While debates around the ethics of web scraping continue, the practice remains a useful way for developers to extract data from websites. In this beginner-focused tutorial, we'll walk through a full code example for scraping key details from real estate listings on Realtor.com using a Java library called Jsoup.

This is the listings page we are talking about…

Getting Set Up

Before we dive into the code, you'll need to install Jsoup if you don't already have it. You can add this dependency in your project's build tool, such as Gradle or Maven. Here's an example for Gradle:

implementation 'org.jsoup:jsoup:1.14.3'

And for Maven:

<dependency>
  <groupId>org.jsoup</groupId>
  <artifactId>jsoup</artifactId>
  <version>1.14.3</version>
</dependency>

Now we're ready to scrape!

Connecting to the Page

Let's explore what's happening section-by-section:

// Define the URL of the Realtor.com search page
val url = "<https://www.realtor.com/realestateandhomes-search/San-Francisco_CA>"

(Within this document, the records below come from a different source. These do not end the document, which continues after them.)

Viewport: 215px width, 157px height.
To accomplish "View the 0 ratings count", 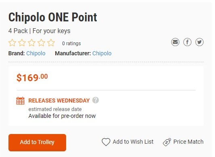I will [71, 43].
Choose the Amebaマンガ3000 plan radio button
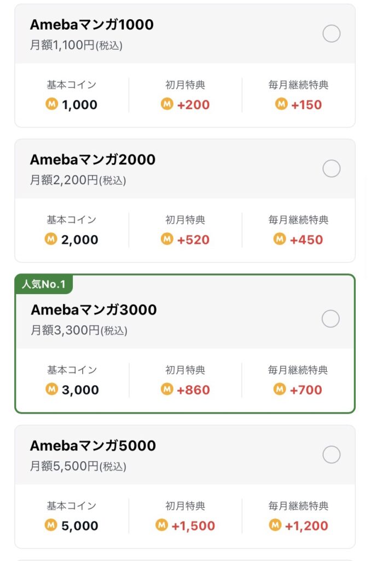Screen dimensions: 370x561 (x=331, y=319)
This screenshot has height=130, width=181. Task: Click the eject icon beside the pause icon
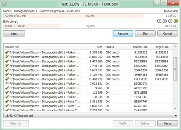(x=165, y=21)
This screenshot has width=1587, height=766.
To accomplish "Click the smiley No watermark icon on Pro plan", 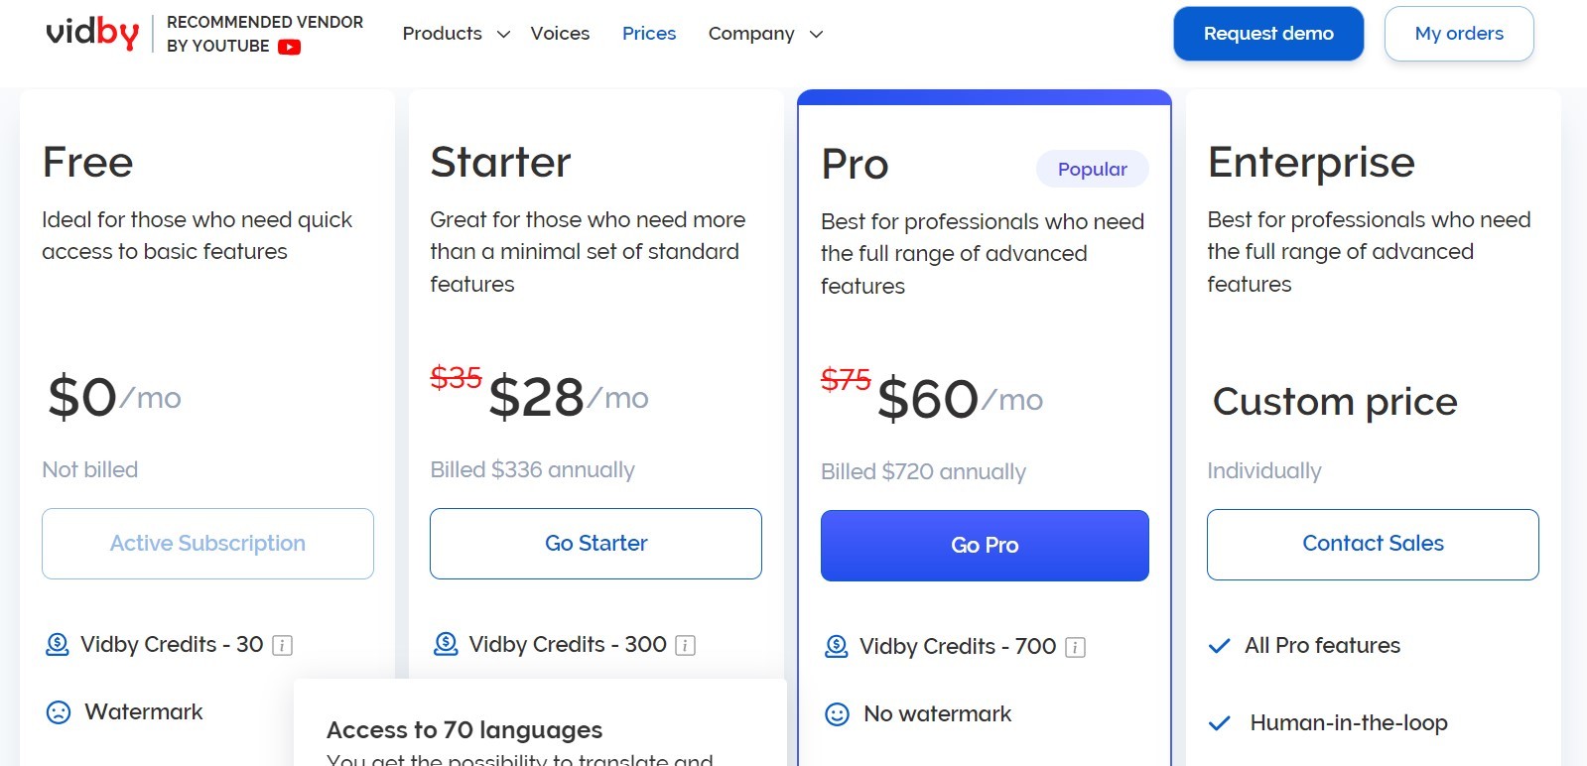I will point(836,713).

We specify the exact Realtor URL that we want to scrape. This will contain the listings for San Francisco when visited in a browser.

// Set the User-Agent header
val userAgent = "Mozilla/5.0 (Windows NT 10.0; Win64; x64) AppleWebKit/537.36 (KHTML, like Gecko) Chrome/98.0.4758.102 Safari/537.36"

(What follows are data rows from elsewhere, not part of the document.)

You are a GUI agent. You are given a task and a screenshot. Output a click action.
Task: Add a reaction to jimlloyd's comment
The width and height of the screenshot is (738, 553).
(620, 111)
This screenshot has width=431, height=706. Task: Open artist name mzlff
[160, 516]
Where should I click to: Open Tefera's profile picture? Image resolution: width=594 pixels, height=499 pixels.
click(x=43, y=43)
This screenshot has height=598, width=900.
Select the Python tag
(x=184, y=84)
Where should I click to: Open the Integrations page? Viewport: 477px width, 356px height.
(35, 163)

Next we set the User-Agent header to mimic a Chrome browser visit. Many sites check this header to determine if the visitor is a real browser or an automated program.

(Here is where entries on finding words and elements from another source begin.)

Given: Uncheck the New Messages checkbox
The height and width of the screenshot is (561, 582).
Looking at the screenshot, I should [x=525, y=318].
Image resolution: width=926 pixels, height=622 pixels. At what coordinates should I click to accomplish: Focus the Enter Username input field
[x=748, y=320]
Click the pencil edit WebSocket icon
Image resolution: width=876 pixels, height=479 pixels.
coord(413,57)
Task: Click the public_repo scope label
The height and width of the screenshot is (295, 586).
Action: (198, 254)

// Fetch the HTML content of the page
val doc: Document = Jsoup.connect(url).userAgent(userAgent).get()

We use Jsoup to connect to the Realtor URL, passing in that User-Agent string we set. Jsoup downloads (or "fetches") the full HTML content from that page and stores it for us to work with in the doc variable.

Tip: I find it helpful to think of this like browsing to the page and doing "View Source" to see all the underlying HTML. Jsoup handles that part for us programmatically.

Now let's move on to the most critical part - actually extracting information from that HTML using CSS selectors!

Extracting Data with Selectors

Inspecting the element

When we inspect element in Chrome we can see that each of the listing blocks is wrapped in a div with a class value as shown below…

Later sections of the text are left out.